Once mankind extirpated the Neanderthal, there was little logical reason to wage war for a long time. When humans roamed in bands, hunting and gathering for food and everything else they needed to live, rival groups may have had reason to fight from time to time-over carrion, camping grounds or hunting preserves. The idea of attacking another tribe as a source of wealth probably occurred to more than one tribal leader. But throughout this so-called prehistoric period, the abundance of game probably made it less than good economic sense to pillage and rape as a way of life.
Agriculture changed the war equation. Farmers and animal husbanders could store food and live in easy-to-target permanent locations. It was the golden age of war for those who waged it, and in some parts of the world, it lasted into the 20th century. From the Cimmerian raiders to Genghis, the crusaders and the Nazis, armies could literally live off the land, commandeering locals for slave labor, rampaging fields and barns for food, raping women for sexual satisfaction. Sometimes, nomadic raiders wandered a serendipitous path. Sometimes, raiders returned to the same location on a regular basis, like migratory animals. This strategy often transformed into a policy of extortion of agricultural or trading communities, as the Comanche, Osage, Norse and Chinese warlords did, with the ransom or protection generally paid in seed, drink, pottery, precious metals or humans.
Whatever the rampaging strategy, even if the leader and his circle culled the largest share, the distribution by definition had to be fairly equitable to keep the men fighting. The general and his army were a literal band of brothers, held together by their common desire to earn their way through the world by looting. Before the industrial revolution, war was typically good for warriors. And when it wasn’t good, as under the relentlessly restless Alexander of Macedonia, the soldiers rebelled or deserted.
As agricultural centers grew and trade developed between them, I imagine that the emerging urban civilizations across the globe began to consider war as a solution to a myriad of challenges. Perhaps the population was expanding too fast for the food supply. As victors, the city could expropriate the wealth of defeated cities or destroy trade competitors. Perhaps by waging war, the city could bring new regions into its sphere of influence. Or, the city could defeat another city of substance which was threatening to attack it.
The problem facing cities wishing to go to war was finding soldiers to fight it. Almost from the beginning, war should have lost its appeal to anyone with the industry and knowledge to pursue agriculture or animal husbandry, that is, unless the urge to kill our own kind was as great as the urge to have a regular and plentiful source of sustenance.

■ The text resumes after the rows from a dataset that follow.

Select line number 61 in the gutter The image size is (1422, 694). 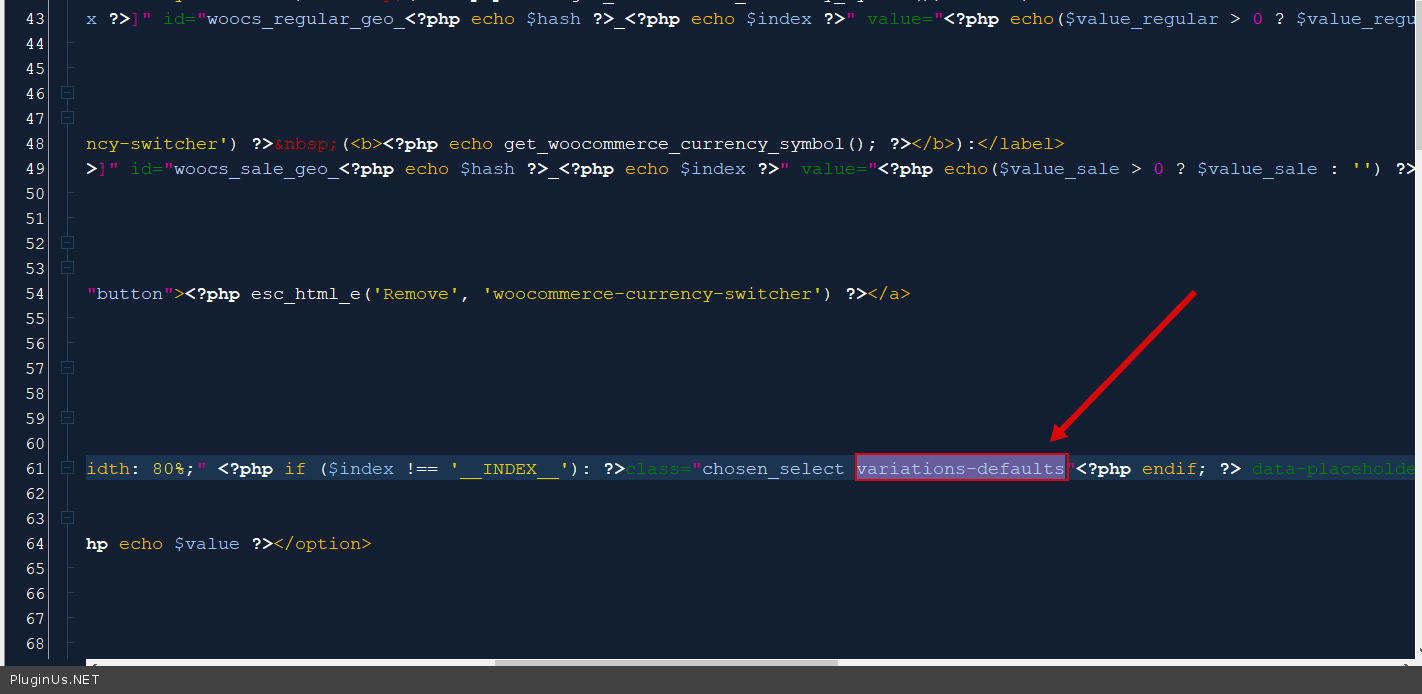point(35,468)
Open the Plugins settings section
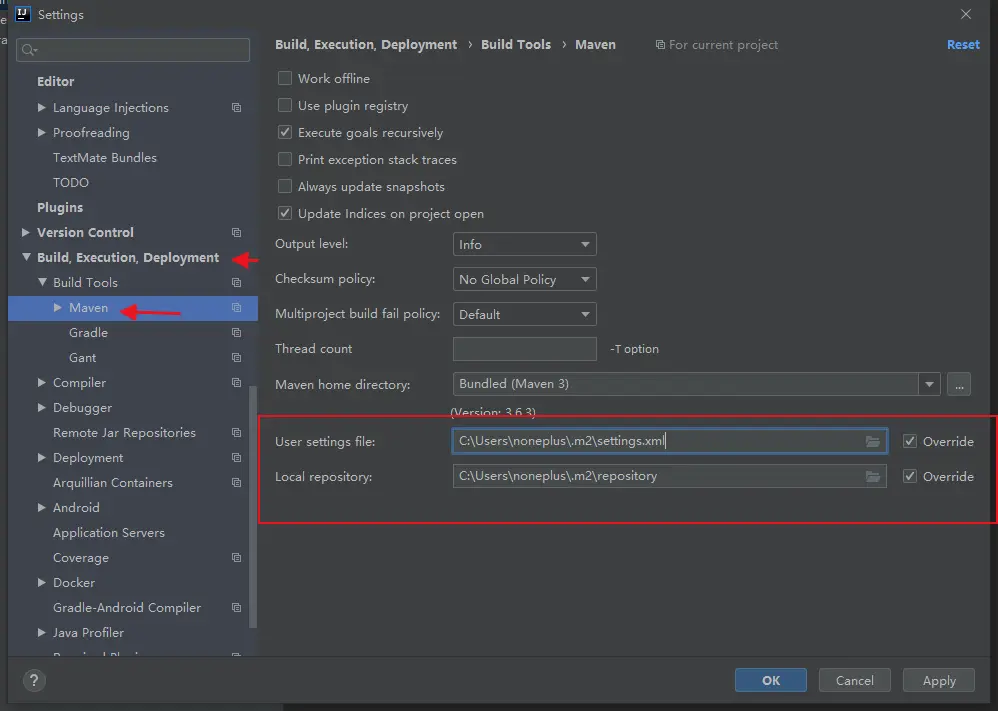This screenshot has height=711, width=998. tap(60, 208)
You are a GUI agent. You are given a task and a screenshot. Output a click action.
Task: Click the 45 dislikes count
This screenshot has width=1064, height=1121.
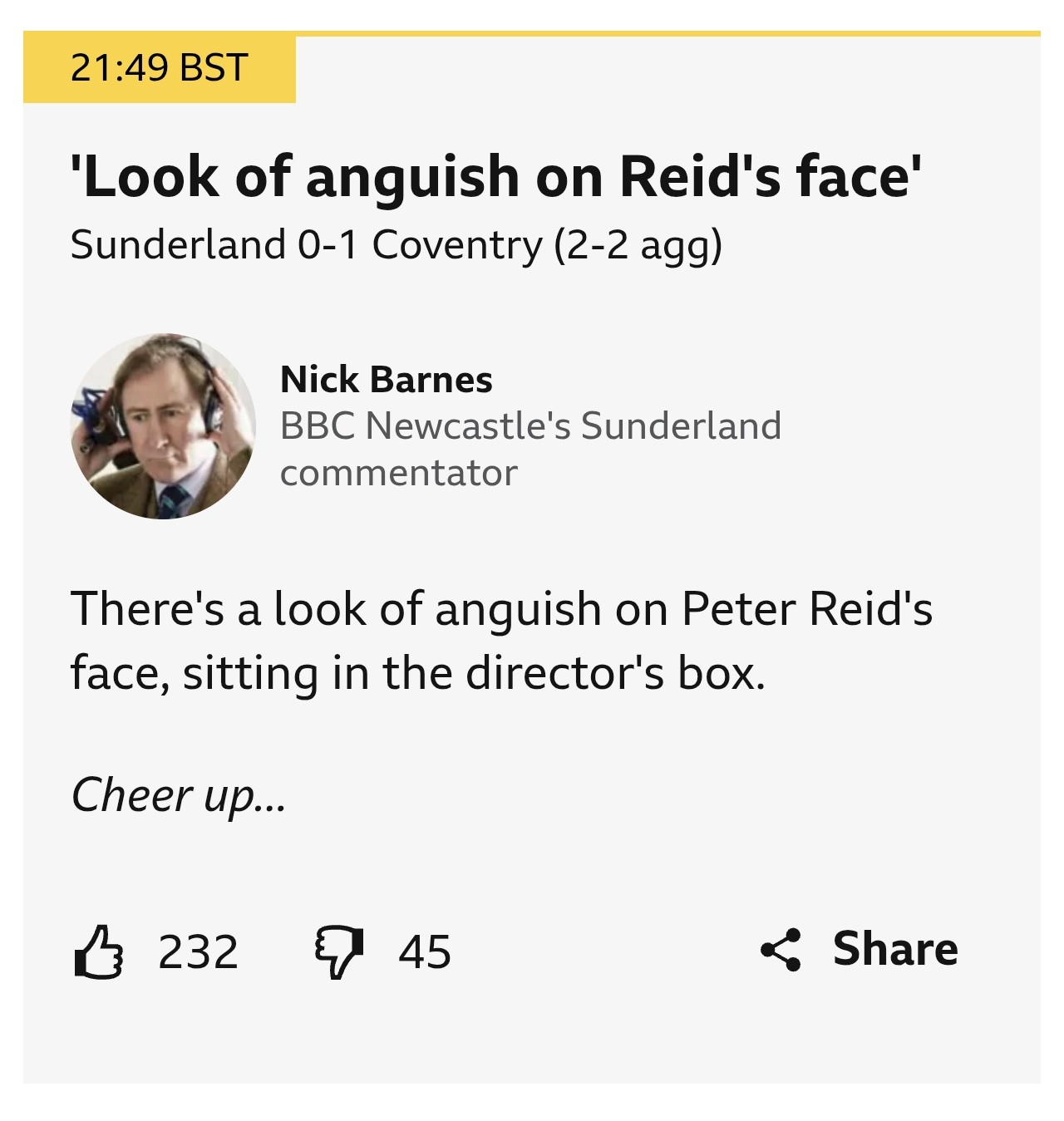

Beyond these basic instincts, the agricultural life seemed to hold all the advantages: the ability to sleep in beds instead of on the ground, with a roof over one’s head, even if it were nothing more than dried mud; a constant source for sexual release instead of infrequent orgies of rape. And as agriculture led to the growth of cities, there were ever more attractive professions than looting the countryside: ceramics, engineering, cobbling, quarry work.
Yet even if there have always been more farmers than warriors, the warriors end up in charge of things, always, and for good reason—they are willing to kill for their power. All they need is someone to do the killing for them. So slowly, the ruling elite began to propose reasons other than economic reward to convince ordinary citizens that they should go to war:
- Religion
- Patriotism
- Defense against an imminent threat, e.g. Iraq’s weapons of mass destruction.
It is my belief that the great political partnerships between church and state we see in virtually all societies throughout history result from state and religious rulers making the same deal that Constantine made with one faction of early Christianity: Support my war and I will support your religion. It is now fairly well accepted among scholars, for example, that the crusades were fought in part as a safety valve, i.e., to transfer Western Europe’s criminal and pillaging class from Christian lands to the land of the economic enemy. God or the gods have been used to authenticate virtually all recorded wars, and often both sides have claimed god’s mantle, as in all of the current conflicts in the Middle East.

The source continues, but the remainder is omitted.